Structure Formation Through Coriolis Effects in Rotating Fluid Flows 1=Engineering 2=Fluid Dynamics and Aerodynamics

Large-scale geophysical flows in the atmosphere and the oceans, as well as flows in rotating machinery, are subject to unique effects arising from the action of the Coriolis force on the flowing liquid. Coriolis forces, due to background system rotation, result in many flow phenomena that are often highly counter intuitive to anyone not familiar with the theory of rotating fluids. Examples include the Taylor-Proudman theorem, Taylor columns, two-dimensional turbulence with its surprising inverse energy cascade where order develops out of turbulent disorder, flow along isobars instead of perpendicular to these and inertial waves. Theoretical formulations exist that predict aspects of these phenomena. However, in many cases the physical mechanism that does facilitate, for instance, structure formation out of disorder and other phenomena, are still a matter of intense debate. Mr Booth will conduct an experimental study using the large-scale tank on our rotating-turntable facility (height 6 metres, diameter 1.5 metre) and study effects such as the formation of Taylor columns and related phenomena using state-of-the-art modern measurement technologies, e.g. Particle Image Velocimetry (PIV). In particular, he will study, for instance, Coriolis effects on the flow dynamics of jets and puffs. These represent examples of two generic flow structures encountered in the natural environment and in applied engineering contexts. The goal of the research is to shed light on the underlying physical process governing the flow dynamics of these structures when modified by Coriolis effects. Our unique laboratory facility at the School of Engineering enables experiments that are currently not possible elsewhere.

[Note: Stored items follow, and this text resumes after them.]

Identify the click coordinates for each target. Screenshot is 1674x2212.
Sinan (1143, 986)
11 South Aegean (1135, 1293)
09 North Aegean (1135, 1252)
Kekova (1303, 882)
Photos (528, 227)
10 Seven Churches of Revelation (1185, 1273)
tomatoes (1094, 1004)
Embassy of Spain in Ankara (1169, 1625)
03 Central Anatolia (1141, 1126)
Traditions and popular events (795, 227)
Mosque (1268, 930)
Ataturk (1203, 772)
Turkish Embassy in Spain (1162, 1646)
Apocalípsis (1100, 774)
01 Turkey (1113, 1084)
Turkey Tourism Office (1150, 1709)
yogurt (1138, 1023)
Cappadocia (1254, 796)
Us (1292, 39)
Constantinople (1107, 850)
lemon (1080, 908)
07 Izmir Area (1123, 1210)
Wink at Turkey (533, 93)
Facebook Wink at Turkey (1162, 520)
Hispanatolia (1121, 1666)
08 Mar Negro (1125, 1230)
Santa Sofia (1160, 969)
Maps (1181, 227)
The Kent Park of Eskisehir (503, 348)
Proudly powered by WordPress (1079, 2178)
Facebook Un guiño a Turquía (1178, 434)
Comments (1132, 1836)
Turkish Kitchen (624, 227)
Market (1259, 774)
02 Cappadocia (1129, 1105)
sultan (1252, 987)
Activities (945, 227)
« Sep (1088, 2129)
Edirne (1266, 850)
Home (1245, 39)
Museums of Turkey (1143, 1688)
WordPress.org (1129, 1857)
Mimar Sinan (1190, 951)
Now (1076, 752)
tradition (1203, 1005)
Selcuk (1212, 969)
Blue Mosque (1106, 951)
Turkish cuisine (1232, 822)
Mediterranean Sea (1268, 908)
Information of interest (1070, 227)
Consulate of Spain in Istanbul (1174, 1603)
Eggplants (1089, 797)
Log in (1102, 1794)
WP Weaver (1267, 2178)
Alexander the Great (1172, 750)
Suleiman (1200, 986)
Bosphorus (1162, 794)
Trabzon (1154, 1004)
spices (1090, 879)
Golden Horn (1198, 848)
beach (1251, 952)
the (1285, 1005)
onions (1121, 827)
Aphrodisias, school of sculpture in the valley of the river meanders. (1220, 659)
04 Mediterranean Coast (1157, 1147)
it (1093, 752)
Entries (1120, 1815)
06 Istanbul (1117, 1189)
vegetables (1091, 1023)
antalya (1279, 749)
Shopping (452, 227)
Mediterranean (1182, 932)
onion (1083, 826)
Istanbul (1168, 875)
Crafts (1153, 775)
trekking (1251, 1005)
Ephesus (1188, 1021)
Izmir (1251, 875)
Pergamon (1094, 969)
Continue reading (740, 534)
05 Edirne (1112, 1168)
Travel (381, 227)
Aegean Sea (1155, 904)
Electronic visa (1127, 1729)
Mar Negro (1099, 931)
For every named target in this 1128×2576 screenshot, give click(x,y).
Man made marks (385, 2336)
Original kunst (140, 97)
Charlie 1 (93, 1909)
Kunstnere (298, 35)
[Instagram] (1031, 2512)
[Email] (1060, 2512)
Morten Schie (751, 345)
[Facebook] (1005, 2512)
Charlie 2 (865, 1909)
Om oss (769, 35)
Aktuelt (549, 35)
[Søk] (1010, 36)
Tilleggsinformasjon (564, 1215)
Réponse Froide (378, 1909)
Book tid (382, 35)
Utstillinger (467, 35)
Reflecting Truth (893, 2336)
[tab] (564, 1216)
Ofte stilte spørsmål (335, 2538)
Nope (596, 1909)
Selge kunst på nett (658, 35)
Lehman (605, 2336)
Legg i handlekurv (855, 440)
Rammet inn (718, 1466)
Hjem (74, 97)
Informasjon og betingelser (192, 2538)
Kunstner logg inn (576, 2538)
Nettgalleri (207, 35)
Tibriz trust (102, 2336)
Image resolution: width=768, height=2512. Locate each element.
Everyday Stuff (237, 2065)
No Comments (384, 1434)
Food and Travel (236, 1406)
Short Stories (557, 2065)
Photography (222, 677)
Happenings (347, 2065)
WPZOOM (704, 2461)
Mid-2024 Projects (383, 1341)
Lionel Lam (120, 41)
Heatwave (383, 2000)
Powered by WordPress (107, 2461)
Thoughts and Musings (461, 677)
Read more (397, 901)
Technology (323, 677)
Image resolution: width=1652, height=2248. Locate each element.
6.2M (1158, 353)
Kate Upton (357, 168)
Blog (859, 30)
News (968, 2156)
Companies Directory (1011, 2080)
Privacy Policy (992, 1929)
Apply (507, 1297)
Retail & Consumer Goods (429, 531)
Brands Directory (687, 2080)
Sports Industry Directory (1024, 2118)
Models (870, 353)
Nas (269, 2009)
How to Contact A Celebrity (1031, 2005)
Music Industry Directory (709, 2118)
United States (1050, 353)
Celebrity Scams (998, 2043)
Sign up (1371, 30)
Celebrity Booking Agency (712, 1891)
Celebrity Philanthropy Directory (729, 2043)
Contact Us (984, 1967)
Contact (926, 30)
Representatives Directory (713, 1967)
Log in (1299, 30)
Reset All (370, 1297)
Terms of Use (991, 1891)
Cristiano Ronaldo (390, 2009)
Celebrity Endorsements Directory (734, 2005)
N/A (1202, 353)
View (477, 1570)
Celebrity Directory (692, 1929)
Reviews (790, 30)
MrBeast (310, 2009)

Depending on the progress of the experimental part of the study, there is scope to perform concurrent computational simulations of some of the aspects investigated. As part of the project, we moreover plan to work in close collaboration with two of the leading theoreticians in the subject area of rotating flows (Prof. Peter A Davidson, University of Cambridge, Department of Engineering and Prof. Alban Potherat, Coventry University, Faculty Research Centre in Fluid and Complex Systems).